Em fevereiro do ano passado, já
com Meirelles no BC, a dívida pública em títulos do Tesouro corrigida pela Selic estava em R$
381,234 bilhões. Naquele mês, o
BC elevou a taxa básica em um
ponto percentual, para 26,5%. A
Selic ficou nesse nível por quatro
meses, o que correspondeu a uma
elevação dos gastos públicos com
juros de cerca de R$ 1,25 bilhão.
Em 2003, o Unibanco teve receita de R$ 2,538 bilhões com títulos.
O BankBoston, R$ 386 milhões.
Hoje, o estoque da dívida em títulos atrelada à Selic está em R$
420,9 bilhões, dos quais R$ 181,8
bilhões nas carteiras das instituições financeiras. Se o BC resolvesse aumentar os juros em um ponto percentual, supondo que fossem mantidos nesse nível por um
ano e sem que houvesse resgate
da dívida corrigida pela taxa básica no período, isso corresponderia a um aumento da dívida pública em R$ 4,2 bilhões.
Além do impacto na dívida pública, as ações de política monetária do BC podem provocar também prejuízos para a própria instituição. Em maio, por exemplo, a
alta do dólar levou o BC a ter perdas de R$ 2,866 bilhões em operações realizadas no mercado futuro, chamadas de "swap". Nessas
transações, os resultados negativos para o BC significam ganhos
para os bancos privados e empresas. Por esse instrumento, o BC se
compromete a vender dólar futuro aos agentes de mercado.

*MATERIAL LISTADO*:
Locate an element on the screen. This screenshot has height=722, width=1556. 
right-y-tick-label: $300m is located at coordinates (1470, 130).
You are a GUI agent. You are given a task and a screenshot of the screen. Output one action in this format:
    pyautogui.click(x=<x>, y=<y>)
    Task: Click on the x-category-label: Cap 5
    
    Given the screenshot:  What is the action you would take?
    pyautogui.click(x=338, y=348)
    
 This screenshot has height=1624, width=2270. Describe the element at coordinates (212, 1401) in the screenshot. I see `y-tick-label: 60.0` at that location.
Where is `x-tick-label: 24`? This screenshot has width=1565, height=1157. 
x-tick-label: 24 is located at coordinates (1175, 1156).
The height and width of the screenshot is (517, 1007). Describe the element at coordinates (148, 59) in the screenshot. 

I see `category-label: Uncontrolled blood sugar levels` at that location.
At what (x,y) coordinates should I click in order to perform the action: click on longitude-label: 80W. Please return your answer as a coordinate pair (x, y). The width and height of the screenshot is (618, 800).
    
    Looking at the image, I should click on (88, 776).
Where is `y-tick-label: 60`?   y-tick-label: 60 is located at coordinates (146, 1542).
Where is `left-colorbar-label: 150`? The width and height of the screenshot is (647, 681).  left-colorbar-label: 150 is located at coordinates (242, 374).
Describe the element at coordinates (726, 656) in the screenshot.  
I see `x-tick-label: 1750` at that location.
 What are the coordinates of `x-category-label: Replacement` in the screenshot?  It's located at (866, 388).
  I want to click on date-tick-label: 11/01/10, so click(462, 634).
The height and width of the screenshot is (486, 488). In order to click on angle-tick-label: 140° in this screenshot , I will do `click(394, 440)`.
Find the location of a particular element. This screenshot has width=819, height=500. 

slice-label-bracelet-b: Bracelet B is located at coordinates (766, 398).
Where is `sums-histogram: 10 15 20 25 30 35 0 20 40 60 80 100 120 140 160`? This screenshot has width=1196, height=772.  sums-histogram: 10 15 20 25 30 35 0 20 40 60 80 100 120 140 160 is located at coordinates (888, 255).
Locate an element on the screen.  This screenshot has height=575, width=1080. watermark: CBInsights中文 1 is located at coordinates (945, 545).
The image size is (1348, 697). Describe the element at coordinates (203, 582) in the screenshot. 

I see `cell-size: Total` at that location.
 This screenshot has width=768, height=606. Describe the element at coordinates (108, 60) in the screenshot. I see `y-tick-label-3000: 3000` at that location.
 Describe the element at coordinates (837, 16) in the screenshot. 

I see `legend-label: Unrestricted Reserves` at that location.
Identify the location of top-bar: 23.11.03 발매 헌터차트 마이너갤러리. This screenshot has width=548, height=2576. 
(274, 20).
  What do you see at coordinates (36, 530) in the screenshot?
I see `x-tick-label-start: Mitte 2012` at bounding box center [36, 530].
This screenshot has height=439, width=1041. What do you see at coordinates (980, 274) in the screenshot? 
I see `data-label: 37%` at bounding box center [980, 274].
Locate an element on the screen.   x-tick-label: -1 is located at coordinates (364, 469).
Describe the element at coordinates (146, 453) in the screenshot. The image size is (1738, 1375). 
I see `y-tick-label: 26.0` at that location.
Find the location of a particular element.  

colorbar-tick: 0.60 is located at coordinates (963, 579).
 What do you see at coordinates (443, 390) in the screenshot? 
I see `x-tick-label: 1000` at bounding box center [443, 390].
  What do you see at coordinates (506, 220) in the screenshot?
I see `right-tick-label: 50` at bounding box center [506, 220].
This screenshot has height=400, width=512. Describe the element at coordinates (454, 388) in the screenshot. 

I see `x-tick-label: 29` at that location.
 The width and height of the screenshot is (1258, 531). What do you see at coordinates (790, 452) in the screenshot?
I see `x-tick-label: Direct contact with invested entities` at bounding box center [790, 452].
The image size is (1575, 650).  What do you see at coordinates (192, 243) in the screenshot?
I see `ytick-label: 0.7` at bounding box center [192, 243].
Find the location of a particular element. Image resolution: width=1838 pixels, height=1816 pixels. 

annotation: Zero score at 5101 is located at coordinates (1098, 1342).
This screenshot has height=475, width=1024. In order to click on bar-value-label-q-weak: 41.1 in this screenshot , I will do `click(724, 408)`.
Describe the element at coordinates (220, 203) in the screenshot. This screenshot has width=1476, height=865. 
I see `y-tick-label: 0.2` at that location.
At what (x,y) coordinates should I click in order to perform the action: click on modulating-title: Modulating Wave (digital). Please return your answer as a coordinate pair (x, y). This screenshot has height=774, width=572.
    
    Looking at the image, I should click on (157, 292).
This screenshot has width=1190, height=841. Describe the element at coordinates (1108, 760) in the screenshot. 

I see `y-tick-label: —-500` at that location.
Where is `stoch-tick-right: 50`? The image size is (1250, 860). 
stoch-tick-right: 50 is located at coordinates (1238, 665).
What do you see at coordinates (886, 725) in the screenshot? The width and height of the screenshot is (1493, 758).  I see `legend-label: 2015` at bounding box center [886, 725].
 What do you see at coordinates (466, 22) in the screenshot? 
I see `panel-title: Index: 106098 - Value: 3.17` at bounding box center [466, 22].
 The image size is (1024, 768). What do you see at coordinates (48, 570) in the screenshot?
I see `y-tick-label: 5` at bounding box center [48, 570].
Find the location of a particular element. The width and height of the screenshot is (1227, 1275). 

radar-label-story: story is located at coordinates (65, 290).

*TAREFA PROPOSTA*: Reproduza, sem nenhuma alteração, o trecho do texto sobre a dívida pública que vai de "Além do impacto" a "agentes de mercado.". Não é preciso consultar o material para esta atividade.

*EXERCÍCIO RESOLVIDO*:
Além do impacto na dívida pública, as ações de política monetária do BC podem provocar também prejuízos para a própria instituição. Em maio, por exemplo, a
alta do dólar levou o BC a ter perdas de R$ 2,866 bilhões em operações realizadas no mercado futuro, chamadas de "swap". Nessas
transações, os resultados negativos para o BC significam ganhos
para os bancos privados e empresas. Por esse instrumento, o BC se
compromete a vender dólar futuro aos agentes de mercado.